Even PlayStore cant be relied upon now?


----------



## RCuber (Aug 11, 2013)

there is no family filter.. that is my biggest disappointment :/


----------



## thetechfreak (Aug 11, 2013)

^Nope


quagmire said:


> Even PlayStore cant be relied upon now?


It never was. Apps are not scrutinized one by one like the Apple app store which is why malicious apps go through.


----------



## rijinpk1 (Aug 11, 2013)

google must introduce app validation.


----------



## theterminator (Aug 11, 2013)

There is family filter if you go into settings "somewhere in the OS" . 

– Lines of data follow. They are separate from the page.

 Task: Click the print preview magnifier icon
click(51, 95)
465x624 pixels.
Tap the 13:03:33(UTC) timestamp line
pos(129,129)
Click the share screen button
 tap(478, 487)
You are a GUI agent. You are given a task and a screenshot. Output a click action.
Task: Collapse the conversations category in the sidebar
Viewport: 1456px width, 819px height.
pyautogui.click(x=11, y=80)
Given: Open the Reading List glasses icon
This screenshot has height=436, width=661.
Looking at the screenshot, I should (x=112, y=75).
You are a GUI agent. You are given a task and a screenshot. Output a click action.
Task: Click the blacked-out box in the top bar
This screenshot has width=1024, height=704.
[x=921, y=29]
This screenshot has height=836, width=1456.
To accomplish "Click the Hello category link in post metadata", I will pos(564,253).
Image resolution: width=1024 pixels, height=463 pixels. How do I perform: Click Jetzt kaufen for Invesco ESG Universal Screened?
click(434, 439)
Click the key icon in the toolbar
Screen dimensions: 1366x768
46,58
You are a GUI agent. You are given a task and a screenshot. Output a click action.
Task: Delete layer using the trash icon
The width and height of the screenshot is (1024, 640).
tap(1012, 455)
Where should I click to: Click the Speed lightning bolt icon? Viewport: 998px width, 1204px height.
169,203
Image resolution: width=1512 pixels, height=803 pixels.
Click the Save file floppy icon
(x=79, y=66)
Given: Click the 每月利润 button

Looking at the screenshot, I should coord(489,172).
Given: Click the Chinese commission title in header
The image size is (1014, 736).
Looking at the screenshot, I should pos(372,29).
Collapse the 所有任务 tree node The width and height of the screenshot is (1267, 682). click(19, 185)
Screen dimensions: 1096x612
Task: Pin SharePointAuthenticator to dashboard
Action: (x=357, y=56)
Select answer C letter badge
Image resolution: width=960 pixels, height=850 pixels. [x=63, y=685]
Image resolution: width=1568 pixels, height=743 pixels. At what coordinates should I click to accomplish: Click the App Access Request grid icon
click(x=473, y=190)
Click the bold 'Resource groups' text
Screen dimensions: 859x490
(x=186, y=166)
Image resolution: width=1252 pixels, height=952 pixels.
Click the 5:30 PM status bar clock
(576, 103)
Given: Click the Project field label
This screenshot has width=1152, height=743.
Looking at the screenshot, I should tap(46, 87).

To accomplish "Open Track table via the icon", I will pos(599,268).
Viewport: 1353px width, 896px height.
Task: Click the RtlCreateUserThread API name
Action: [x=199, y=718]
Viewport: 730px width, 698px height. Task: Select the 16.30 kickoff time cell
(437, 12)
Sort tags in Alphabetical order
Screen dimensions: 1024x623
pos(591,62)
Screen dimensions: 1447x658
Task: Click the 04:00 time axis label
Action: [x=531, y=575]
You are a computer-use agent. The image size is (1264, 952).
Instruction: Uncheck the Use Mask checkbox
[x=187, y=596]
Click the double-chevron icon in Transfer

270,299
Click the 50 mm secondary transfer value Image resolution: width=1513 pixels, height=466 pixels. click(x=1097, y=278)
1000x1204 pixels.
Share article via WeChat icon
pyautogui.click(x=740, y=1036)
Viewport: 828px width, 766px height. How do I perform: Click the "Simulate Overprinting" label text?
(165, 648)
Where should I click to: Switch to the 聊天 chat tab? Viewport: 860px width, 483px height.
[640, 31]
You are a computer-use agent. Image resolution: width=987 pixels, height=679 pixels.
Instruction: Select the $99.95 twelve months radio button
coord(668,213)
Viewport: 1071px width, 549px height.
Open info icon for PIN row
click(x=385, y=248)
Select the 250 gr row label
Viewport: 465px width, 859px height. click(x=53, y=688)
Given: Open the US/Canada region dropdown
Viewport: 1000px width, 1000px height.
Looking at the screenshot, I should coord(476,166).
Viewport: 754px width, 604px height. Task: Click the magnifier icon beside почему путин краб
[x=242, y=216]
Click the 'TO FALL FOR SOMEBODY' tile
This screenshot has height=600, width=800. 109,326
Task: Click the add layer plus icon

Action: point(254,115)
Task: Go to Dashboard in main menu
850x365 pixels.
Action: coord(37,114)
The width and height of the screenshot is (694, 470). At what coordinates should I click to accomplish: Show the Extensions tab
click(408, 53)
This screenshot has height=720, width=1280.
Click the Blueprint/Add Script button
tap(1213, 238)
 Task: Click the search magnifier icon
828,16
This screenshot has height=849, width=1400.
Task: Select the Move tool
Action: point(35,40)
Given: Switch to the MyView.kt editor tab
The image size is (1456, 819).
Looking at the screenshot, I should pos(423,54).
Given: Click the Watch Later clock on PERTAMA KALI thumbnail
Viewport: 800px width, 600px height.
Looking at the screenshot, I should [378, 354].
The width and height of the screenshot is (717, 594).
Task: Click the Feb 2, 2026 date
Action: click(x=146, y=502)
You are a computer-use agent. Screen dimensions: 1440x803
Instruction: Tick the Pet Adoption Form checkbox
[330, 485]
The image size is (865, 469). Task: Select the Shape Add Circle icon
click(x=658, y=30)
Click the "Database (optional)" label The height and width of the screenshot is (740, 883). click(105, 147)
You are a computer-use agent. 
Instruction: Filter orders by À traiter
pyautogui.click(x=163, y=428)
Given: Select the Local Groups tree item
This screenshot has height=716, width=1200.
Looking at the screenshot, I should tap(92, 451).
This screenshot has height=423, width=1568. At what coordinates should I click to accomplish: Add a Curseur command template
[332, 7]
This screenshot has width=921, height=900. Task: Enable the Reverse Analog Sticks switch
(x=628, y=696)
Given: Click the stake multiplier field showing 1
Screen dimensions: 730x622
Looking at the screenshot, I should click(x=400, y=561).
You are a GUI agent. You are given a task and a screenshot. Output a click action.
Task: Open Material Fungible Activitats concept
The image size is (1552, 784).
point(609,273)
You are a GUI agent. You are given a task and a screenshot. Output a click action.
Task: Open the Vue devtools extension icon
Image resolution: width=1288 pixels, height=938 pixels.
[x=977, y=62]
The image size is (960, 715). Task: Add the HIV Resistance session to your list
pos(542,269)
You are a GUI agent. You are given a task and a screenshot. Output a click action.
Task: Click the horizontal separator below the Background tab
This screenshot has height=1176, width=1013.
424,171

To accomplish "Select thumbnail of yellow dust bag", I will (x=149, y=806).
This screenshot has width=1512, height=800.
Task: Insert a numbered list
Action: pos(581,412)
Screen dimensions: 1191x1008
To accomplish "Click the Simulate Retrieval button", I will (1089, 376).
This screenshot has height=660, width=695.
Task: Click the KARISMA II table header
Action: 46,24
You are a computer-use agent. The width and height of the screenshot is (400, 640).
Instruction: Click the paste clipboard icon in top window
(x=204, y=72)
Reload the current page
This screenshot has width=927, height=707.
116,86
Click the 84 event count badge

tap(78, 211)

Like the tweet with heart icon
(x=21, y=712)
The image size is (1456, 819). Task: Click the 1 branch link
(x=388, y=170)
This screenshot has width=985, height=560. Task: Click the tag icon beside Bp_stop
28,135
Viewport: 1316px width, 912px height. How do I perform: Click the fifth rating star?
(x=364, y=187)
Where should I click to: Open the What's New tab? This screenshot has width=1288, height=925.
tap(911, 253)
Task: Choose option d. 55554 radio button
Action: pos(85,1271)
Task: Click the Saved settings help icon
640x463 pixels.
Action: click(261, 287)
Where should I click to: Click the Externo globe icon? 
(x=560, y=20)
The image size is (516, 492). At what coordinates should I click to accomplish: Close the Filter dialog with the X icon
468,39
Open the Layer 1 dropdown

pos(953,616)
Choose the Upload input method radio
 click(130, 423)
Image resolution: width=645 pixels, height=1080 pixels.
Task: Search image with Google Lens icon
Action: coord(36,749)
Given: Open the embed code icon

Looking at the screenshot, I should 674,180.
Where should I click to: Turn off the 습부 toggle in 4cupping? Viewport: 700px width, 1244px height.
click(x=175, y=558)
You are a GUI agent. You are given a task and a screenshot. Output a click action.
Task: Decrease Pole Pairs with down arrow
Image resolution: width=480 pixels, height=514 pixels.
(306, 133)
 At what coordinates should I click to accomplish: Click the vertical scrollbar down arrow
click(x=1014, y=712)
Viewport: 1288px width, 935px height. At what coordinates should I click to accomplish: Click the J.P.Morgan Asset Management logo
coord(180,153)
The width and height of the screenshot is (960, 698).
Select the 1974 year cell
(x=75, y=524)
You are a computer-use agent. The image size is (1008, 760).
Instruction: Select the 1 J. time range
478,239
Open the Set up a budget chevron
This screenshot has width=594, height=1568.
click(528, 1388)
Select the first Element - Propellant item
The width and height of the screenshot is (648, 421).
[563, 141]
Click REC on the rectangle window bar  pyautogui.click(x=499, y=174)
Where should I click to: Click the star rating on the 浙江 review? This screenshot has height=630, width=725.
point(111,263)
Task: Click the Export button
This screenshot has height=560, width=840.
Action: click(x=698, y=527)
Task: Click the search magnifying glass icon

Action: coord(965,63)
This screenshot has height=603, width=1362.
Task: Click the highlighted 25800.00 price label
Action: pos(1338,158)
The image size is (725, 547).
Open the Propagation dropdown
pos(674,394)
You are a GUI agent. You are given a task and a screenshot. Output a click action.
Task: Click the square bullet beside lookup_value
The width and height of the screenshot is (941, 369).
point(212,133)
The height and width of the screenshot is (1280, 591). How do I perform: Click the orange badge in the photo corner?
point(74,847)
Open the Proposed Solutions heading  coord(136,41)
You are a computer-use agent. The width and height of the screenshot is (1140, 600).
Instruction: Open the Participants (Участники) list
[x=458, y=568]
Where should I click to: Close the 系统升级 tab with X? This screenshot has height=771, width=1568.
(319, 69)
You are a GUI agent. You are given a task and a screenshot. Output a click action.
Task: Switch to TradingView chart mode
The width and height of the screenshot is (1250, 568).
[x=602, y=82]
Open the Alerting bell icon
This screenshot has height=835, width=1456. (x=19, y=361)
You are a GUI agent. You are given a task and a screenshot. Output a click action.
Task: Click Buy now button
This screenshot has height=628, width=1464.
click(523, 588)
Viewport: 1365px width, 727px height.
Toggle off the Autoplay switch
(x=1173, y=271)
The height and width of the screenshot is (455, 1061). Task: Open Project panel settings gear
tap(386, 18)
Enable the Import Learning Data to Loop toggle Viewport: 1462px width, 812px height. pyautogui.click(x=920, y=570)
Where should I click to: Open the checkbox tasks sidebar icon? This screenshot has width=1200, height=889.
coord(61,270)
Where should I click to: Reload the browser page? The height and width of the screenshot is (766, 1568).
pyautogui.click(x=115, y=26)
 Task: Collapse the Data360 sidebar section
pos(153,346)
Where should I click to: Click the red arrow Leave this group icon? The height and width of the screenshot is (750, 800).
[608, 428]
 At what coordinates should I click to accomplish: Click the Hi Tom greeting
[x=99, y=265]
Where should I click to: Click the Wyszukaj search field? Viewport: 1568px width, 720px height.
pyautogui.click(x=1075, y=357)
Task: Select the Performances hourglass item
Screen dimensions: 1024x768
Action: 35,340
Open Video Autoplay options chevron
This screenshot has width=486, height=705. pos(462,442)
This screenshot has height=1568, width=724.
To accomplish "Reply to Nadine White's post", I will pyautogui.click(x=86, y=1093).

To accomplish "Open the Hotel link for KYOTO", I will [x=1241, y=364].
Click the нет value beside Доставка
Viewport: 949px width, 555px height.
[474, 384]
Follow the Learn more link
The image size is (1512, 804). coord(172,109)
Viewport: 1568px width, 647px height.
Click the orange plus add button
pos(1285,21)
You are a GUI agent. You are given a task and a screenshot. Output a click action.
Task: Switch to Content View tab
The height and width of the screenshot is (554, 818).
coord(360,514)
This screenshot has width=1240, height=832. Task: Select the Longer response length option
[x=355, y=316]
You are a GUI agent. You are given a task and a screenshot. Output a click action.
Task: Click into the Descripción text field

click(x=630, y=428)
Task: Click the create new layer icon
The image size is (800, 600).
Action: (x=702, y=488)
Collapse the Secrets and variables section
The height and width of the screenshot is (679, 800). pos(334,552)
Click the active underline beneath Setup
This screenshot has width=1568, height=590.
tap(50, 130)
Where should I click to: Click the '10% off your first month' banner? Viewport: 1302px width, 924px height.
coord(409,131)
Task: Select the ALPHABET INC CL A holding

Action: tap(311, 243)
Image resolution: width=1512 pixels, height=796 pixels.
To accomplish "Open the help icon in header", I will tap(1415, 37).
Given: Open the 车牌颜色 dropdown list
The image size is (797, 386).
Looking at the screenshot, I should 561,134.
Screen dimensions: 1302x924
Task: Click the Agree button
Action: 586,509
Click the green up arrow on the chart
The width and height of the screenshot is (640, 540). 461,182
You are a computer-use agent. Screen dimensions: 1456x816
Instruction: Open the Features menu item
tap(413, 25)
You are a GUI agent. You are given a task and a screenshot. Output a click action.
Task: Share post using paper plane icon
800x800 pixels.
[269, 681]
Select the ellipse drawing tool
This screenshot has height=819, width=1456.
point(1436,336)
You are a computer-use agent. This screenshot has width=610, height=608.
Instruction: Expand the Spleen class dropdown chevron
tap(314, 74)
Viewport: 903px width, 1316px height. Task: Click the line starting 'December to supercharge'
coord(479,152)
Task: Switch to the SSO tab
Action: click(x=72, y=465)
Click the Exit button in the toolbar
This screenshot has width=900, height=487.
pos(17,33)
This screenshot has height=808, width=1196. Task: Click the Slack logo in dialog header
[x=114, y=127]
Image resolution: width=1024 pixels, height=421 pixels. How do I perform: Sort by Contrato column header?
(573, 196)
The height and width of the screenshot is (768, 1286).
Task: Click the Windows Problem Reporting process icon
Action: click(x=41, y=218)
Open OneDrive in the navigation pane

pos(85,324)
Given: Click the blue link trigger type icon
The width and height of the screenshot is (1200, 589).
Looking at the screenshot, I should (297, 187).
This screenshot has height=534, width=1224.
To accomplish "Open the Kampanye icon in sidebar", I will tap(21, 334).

Adult content was already there since last year, don't know whether they were malicious.


----------



## vijju6091 (Aug 11, 2013)

this is - side of open source


----------



## theterminator (Aug 11, 2013)

vijju6091 said:


> this is - side of open source



how come? windows is the most attacked OS ..


----------



## vijju6091 (Aug 12, 2013)

That's Due to Pir**y....... 
For Mobile Take IOS Minimum attacks 
Take WP8 they also have Rare Malware comparing to Android


----------



## root.king (Aug 12, 2013)

that's really bad news


----------



## rijinpk1 (Aug 12, 2013)

vijju6091 said:


> Take WP8 they also have Rare Malware comparing to Android



they have app validation


----------



## theterminator (Aug 12, 2013)

vijju6091 said:


> That's Due to Pir**y.......
> For Mobile Take IOS Minimum attacks
> Take WP8 they also have Rare Malware comparing to Android


now piracy... so it doesn't have to do with open source.


----------